Вторая загадка связана с женщинами. Он, автор самых чувственных в истории живописи созданий, «несравненный чародей поэзии женской красоты и поэзии детства»,[404] жил анахоретом. В письме к Пейреску он ясно излагал свою позицию: отнюдь не противник удовольствий, он все же предпочитал отдаваться им с Божьего благословения. Следует ли из этого вывод, что все время своего вдовства он прожил в воздержании, так же, как, возможно, когда-то жил в Риме?
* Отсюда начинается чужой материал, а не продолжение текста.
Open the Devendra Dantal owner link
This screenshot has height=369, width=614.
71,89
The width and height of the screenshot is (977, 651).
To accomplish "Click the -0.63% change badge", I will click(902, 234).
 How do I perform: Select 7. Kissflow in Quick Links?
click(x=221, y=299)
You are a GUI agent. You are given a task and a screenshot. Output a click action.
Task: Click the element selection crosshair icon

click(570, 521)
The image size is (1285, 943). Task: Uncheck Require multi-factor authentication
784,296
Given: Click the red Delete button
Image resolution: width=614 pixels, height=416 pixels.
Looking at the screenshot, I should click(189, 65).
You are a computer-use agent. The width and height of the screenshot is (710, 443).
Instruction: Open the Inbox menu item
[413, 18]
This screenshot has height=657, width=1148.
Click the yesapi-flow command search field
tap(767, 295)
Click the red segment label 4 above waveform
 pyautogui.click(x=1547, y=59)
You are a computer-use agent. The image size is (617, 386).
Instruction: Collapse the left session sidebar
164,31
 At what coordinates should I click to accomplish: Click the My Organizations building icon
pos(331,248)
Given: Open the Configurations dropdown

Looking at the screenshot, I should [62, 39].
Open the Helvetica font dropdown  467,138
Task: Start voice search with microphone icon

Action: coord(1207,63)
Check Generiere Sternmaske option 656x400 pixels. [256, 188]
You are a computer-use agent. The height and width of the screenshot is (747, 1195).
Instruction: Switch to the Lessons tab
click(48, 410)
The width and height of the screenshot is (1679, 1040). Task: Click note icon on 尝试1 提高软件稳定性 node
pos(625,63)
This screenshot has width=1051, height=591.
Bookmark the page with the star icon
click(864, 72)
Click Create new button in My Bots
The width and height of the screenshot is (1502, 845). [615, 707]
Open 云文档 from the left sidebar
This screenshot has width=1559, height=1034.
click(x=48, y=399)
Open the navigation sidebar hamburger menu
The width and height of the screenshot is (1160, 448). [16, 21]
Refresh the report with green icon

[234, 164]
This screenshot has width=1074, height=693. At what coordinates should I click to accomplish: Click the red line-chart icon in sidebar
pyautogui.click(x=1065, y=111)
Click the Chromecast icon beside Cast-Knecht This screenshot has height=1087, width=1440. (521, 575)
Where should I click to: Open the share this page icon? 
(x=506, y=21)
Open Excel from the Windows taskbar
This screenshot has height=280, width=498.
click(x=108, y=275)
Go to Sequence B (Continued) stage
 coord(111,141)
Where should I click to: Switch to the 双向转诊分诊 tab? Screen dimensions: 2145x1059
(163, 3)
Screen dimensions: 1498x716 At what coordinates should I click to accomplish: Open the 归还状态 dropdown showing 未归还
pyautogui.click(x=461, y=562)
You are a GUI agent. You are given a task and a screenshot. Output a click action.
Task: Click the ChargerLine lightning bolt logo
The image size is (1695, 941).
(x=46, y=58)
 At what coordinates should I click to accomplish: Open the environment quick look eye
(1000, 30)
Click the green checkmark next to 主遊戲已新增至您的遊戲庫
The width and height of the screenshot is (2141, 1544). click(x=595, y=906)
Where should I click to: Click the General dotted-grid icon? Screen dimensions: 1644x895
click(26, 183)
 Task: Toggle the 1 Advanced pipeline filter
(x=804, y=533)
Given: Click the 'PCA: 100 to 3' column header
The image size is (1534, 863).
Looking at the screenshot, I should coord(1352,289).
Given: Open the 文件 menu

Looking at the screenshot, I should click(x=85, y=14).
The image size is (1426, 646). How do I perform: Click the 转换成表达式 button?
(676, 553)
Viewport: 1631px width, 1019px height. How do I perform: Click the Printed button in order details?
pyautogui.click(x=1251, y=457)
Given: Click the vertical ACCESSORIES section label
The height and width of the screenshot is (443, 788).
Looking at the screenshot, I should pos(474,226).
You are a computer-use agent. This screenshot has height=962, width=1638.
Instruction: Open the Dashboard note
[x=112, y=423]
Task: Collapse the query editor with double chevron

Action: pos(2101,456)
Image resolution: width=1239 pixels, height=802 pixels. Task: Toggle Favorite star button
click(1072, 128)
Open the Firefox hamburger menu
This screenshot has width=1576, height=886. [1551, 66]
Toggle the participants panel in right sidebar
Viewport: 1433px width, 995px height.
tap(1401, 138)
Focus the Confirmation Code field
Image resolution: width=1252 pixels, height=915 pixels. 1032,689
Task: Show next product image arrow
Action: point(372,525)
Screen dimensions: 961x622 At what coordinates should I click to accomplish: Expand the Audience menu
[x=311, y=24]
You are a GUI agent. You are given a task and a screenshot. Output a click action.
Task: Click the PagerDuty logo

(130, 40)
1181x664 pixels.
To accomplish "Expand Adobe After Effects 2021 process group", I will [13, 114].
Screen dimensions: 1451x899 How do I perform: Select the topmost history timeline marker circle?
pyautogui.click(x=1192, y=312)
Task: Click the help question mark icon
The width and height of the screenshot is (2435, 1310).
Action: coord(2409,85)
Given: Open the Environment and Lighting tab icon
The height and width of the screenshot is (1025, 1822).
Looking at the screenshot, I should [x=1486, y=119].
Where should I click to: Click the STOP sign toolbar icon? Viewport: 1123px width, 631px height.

Что ж, за Питером Пауэлом Рубенсом, певцом роскошного женского тела, щедро открытого взорам в своей наготе, за ним, певцом торжествующей плоти, и в самом деле не тянется след ни одной скабрезной истории. Он не только оставался верным мужем добродетельной Изабеллы Брант, а затем ее неутешным вдовцом, он дошел в своем глубинном целомудрии до того, что изгнал из мастерской обнаженную женскую натуру. Если очень постараться, можно с превеликим трудом отыскать в жизни Рубенса лишь слабый намек на поступки, слегка оживляющие этот слишком праведный образ. Так, орден ораторианцев отказался принять у него работу, выполненную для алтаря церкви Кьеза Нуова не только из-за того, что вывешенная в отведенном для нее месте картина «бликовала», но и из-за того, что в чертах святой Домициллы слишком явственно проглядывал облик молодой и хорошенькой девушки. Художнику, как мы помним, пришлось писать новое полотно. Ходил даже анекдот, что Рубенс, не без влияния Караваджо, большого почитателя народных характеров и уличных девиц, писал свою Домициллу… со знаменитой римской куртизанки. Когда же он предложил отвергнутую церковниками картину Винченцо Гонзага, в дело вмешалась бдительная герцогиня и отговорила мужа от ее покупки, углядев в чертах Домициллы «подчеркнуто насмешливое равнодушие, свойственное представительницам древнейшей профессии».[405] (Кампо Вейерман передает ту же историю в приложении к образу святой Екатерины из триптиха «Святая Троица».) Позже, весной 1622 года, впервые попав в Париж, он по неизвестной причине зачастил на улицу Вербуа, под балкон, на котором проводили время за шитьем барышни Капайо. Он помнил о них и в Антверпене и не скрывал, что мечтает вновь увидеться с ними — под тем предлогом, что их черноволосые головки как нельзя лучше подходят ему для изображения наяд в картинах галереи Медичи, но… На картинах нет ни одной брюнетки…
Еще загадочней выглядит история его взаимоотношений с Сусанной Фоурмен, старшей сестрой Елены, особенно интересная тем, что оставила после себя вполне зримые следы. Из-под так называемой «соломенной» шляпки, которые на самом деле изготовлялись из волосков бобрового меха, на художника с легкой улыбкой глядят огромные глаза, непропорционально большие для этого тонкого лица с высоким лбом и нежным подбородком.[406] Это, если можно так выразиться, наиболее «интеллектуальная» из женских моделей Рубенса. Почему он, презиравший жанр портрета, оставил семь (!) изображений молодой женщины, больше, чем портретов Изабеллы Брант? И самолюбование Сусанны Фоурмен здесь совсем ни при чем: четыре из семи полотен он оставил себе, и после смерти художника их обнаружили в его личной коллекции. Вот, собственно, и все намеки на фривольные увлечения, которые удается выудить из писем художника и его произведений. И это за 50 лет жизни! Скажем прямо, жалкий улов.
И вдруг… То ли тут поработал локтем пресловутый бес, то ли Рубенс сам внезапно осознал, что, сколько ни упорствуй он в трудах, терпении и предприимчивости, выше по социальной лестнице ему уже не подняться, но только он решил наконец пожить в свое удовольствие, положив конец настолько «рентабельно» устроенному существованию, что после его смерти наследникам понадобилось пять лет, чтобы разобраться со всем, что он им оставил.[407] Страсть, которую внушила ему эта едва достигшая 17 лет девушка, казалось, стерла заветы стоиков-мудрецов, выбитые в камне триумфальных арок, окружавших его сад. Или он слишком буквально усвоил урок Ювенала, надеясь в повторном браке обрести тот здоровый дух, что возможен лишь в здоровом теле? Быть может, уступая чувству любви к Елене, он полагал, что лишь покорно исполняет волю Провидения?
Так или иначе, но и за второй своей супругой Рубенсу не пришлось далеко ходить. В первый раз он выбрал себе невесту из ближайшей родни жены своего брата Филиппа, сюда же обратил взор в поисках новой жены.